Fig. 3: Inferring DNA methylation from high-coverage whole-genome sequencing.
figure 3

a Workflow to benchmark the model performance. Created with BioRender.com. b Pearson and Spearman correlation of DNA methylation at single CpGs with different coverages at CpG island and CpG island shore regions between matched cfDNA WGBS and WGS. Blue bars represent the Pearson correlation coefficient. Orange bars represent the Spearman correlation coefficient. c Scatterplot of DNA methylation level within 1 kb non-overlapped bins (n = 116,133) at CpG island and CpG island shore regions between matched cfDNA WGBS and WGS. The correlation coefficient and p-value is calculated by two sided Pearson correlation test in cor.test function in R. d Heatmap of measured (left panel, cfDNA WGBS, purple) and predicted (right panel, matched cfDNA WGS, black) DNA methylation level at hypermethylated differentially methylated windows (1 kb) characterized in CGI and CGI shore regions (n = 2822). The row orders in both WGBS and WGS datasets were based on the clustering of DNA methylation levels in WGBS only. e Average ground truth (WGBS) and predicted (WGS) DNA methylation level at CpG island promoter regions (n = 17,880) from cancer and healthy individuals. Orange line represents the ground truth from WGBS in the cancer patient. Red line represents the predicted value from WGS in the cancer patient. Green line represents the ground truth from WGBS in the healthy individual. Blue line represents the predicted value from WGS in the healthy individual. f The fraction of cell types that contributed to cfDNA was estimated by matched WGS and WGBS. Red: Neutrophil. Orange: B cell. Yellow: T cell. Blue: Macrophage. Cyan: Erythroblast. Purple: Endothelia vein. Brown: Liver. Gray: Mammary epithelia. Black: Prostate gland. Source data are provided as a Source Data file.

Since DNA methylation in CGI and CGI shore regions are often cell-type-specific, we further estimated the tissue-of-origin in cfDNA by using DNA methylation levels that were measured or predicted using WGBS and WGS, respectively. We found similar tissue-of-origin profiles between predicted and measured methylation levels for each of the individuals in both cancer and healthy conditions (Fig. 3f), which was also largely consistent with other previous tissues-of-origin studies by cfDNA WGBS3,6.

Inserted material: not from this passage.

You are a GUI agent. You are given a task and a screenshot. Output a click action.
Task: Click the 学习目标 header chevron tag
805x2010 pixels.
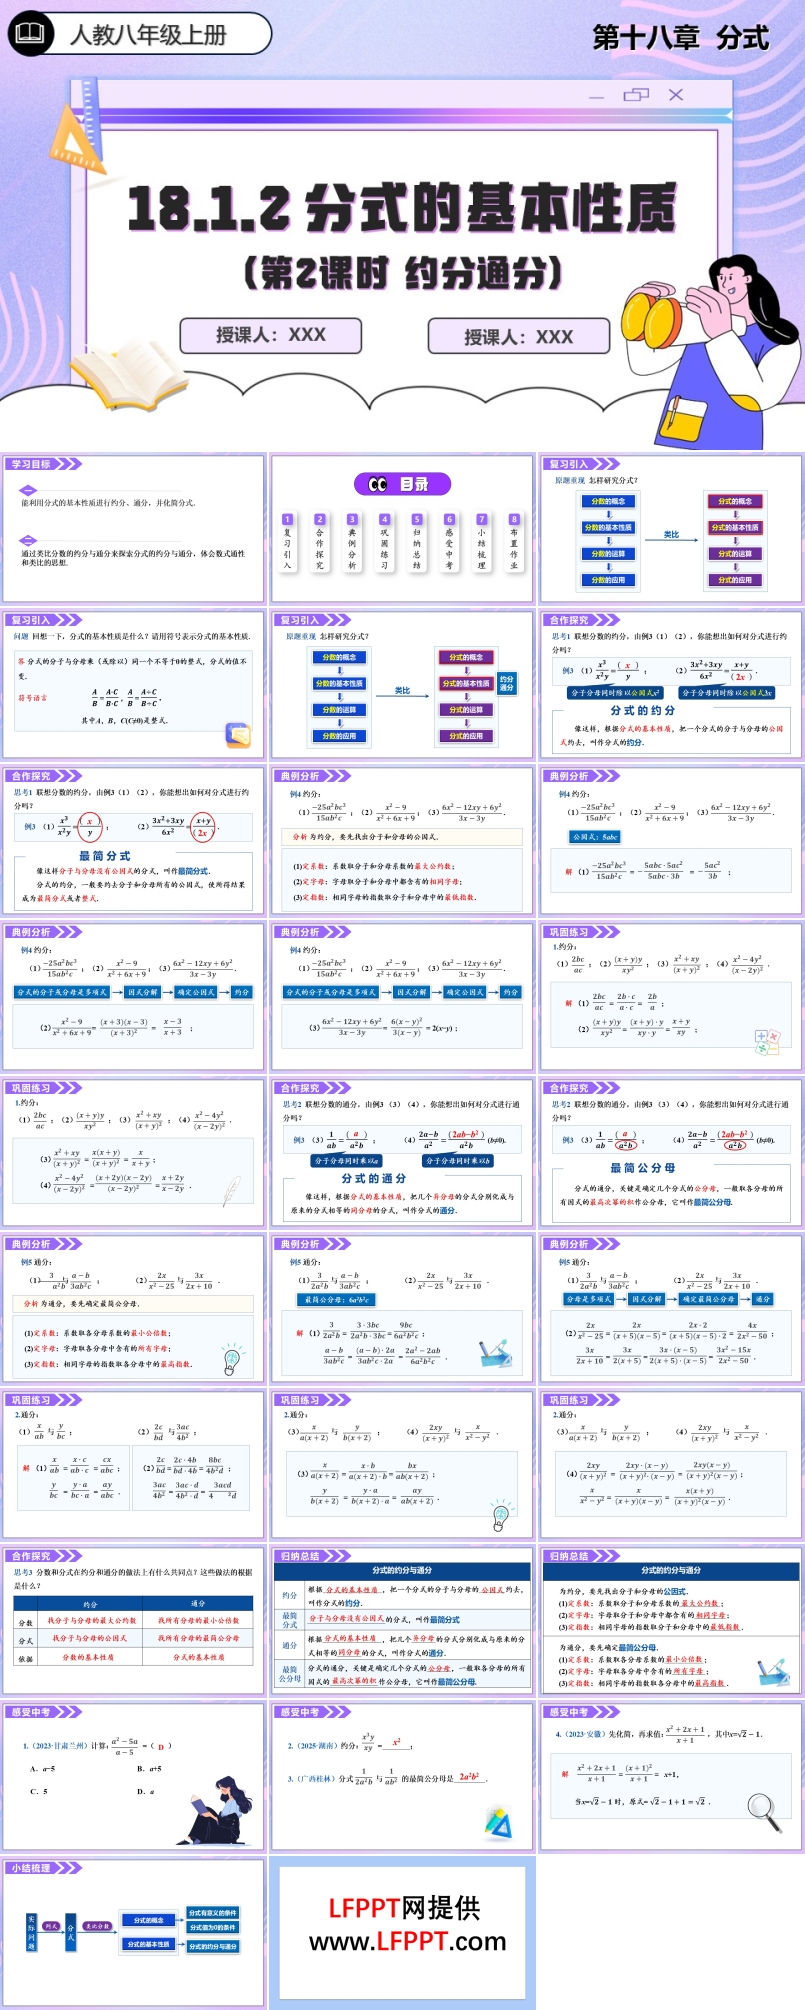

Deep coverage WGBS and WGS remain costly for routine clinical application. Many publicly available cfDNA WGS datasets are sequenced with shallow coverage (0.1–1X). We sought to determine whether we could predict DNA methylation levels using ultra-low-pass whole-genome sequencing (~0.1X, ULP-WGS). We generated matched ULP-WGS and ultra-low-pass WGBS (~0.1X, ULP-WGBS) of cfDNA from 77 individuals, including healthy donors, breast, and prostate cancer patients (Supplementary Data 13). We examined the methylation level globally and at important regulatory elements, such as CGI promoters, and observed similar average methylation profiles in predicted and measured methylation levels from ULP-WGS and WGBS, respectively (Fig. 4a, b). We also observed the differential methylation level in ULP-WGS at differentially methylated regions detected in ULP-WGBS (Supplementary Fig. 5). Next, we assessed whether methylation levels from ultra-low-pass sequencing could be utilized for the estimation of tissues-of-origin. We downsampled the deep coverage sequencing results and found largely consistent tissue-of-origin estimates with ultra-low-pass sequencing (Supplementary Fig. 6). Finally, we estimated the tissue-of-origin in both ULP-WGS and ULP-WGBS. We found consistent results between the two assays. The fractions of prostate or breast-originated cell types are low in healthy individuals and showed a high correlation with tumor fraction as estimated by copy number variations (ichorCNA) across all samples in both assays (Fig. 4c). These results suggested that the application of FinaleMe to ULP-WGS is consistent with ULP-WGBS for both DNA methylation and tissues-of-origin predictions.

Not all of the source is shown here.